:: Task statement ::
Would you transcribe the entries below word for word, omitting all images?

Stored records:
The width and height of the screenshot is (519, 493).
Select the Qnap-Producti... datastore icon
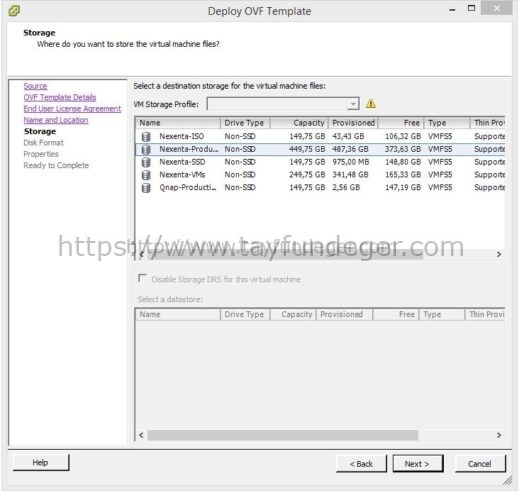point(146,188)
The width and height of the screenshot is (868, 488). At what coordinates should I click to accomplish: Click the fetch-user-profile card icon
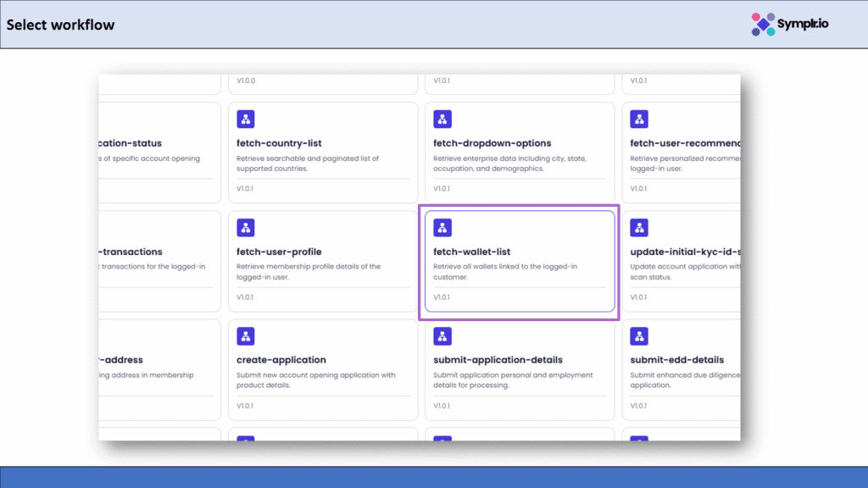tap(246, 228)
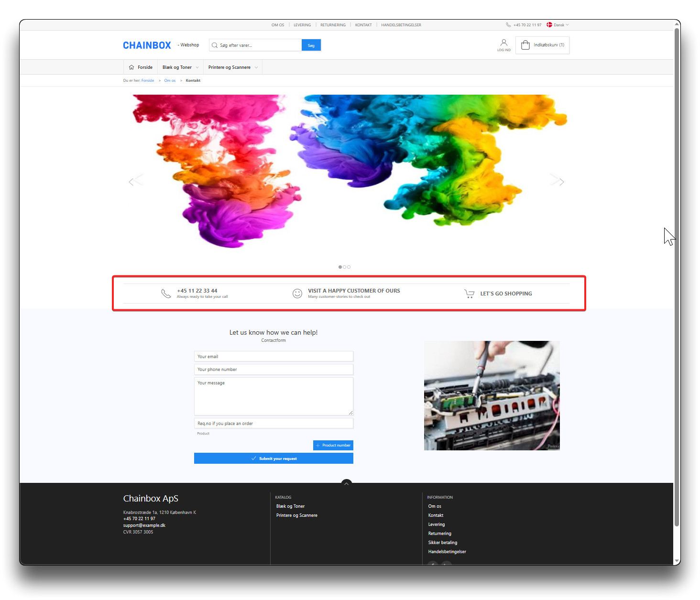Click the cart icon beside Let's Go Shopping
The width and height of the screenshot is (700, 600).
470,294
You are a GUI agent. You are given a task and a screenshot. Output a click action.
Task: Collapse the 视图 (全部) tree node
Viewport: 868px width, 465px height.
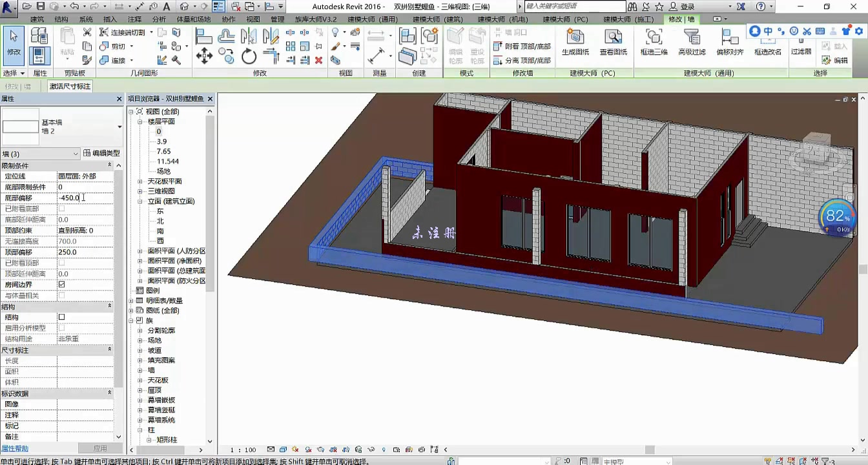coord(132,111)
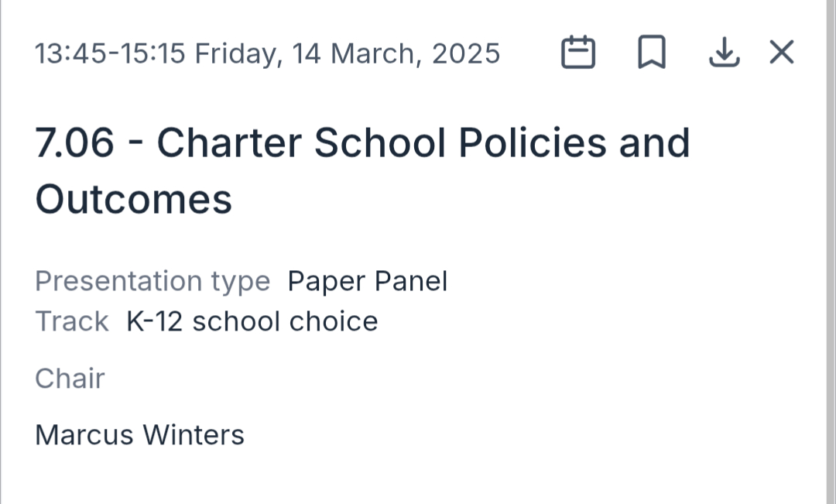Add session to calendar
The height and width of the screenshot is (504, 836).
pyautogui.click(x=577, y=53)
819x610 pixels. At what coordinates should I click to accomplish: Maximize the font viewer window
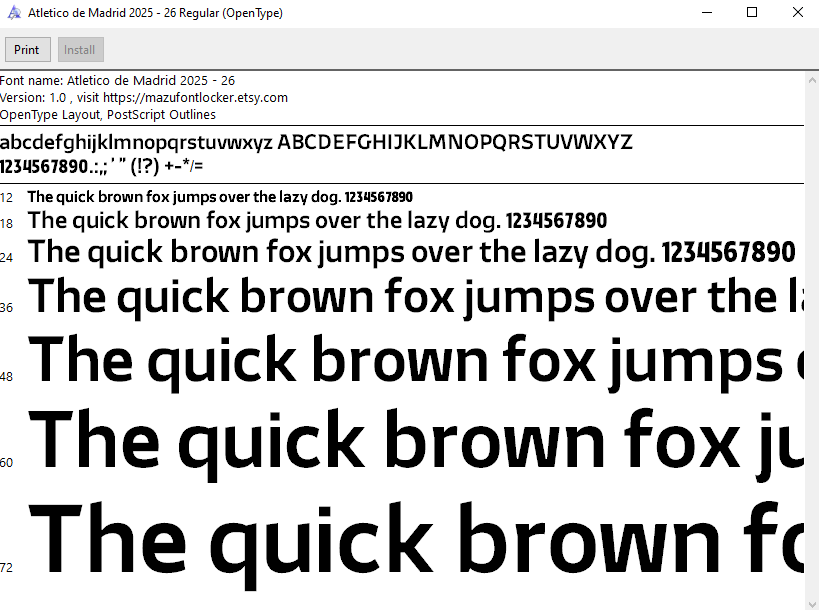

:: Your response ::
The width and height of the screenshot is (519, 493).
Select the Qnap-Producti... datastore icon
point(146,188)
The width and height of the screenshot is (868, 488). At what coordinates should I click to accomplish: Click the fetch-user-profile card icon
tap(246, 228)
Click the cart icon beside Let's Go Shopping
The width and height of the screenshot is (700, 600).
470,294
You are a GUI agent. You are given a task and a screenshot. Output a click action.
Task: Collapse the 视图 (全部) tree node
Viewport: 868px width, 465px height.
coord(132,111)
Add session to calendar
The height and width of the screenshot is (504, 836).
pyautogui.click(x=577, y=53)
819x610 pixels. At what coordinates should I click to accomplish: Maximize the font viewer window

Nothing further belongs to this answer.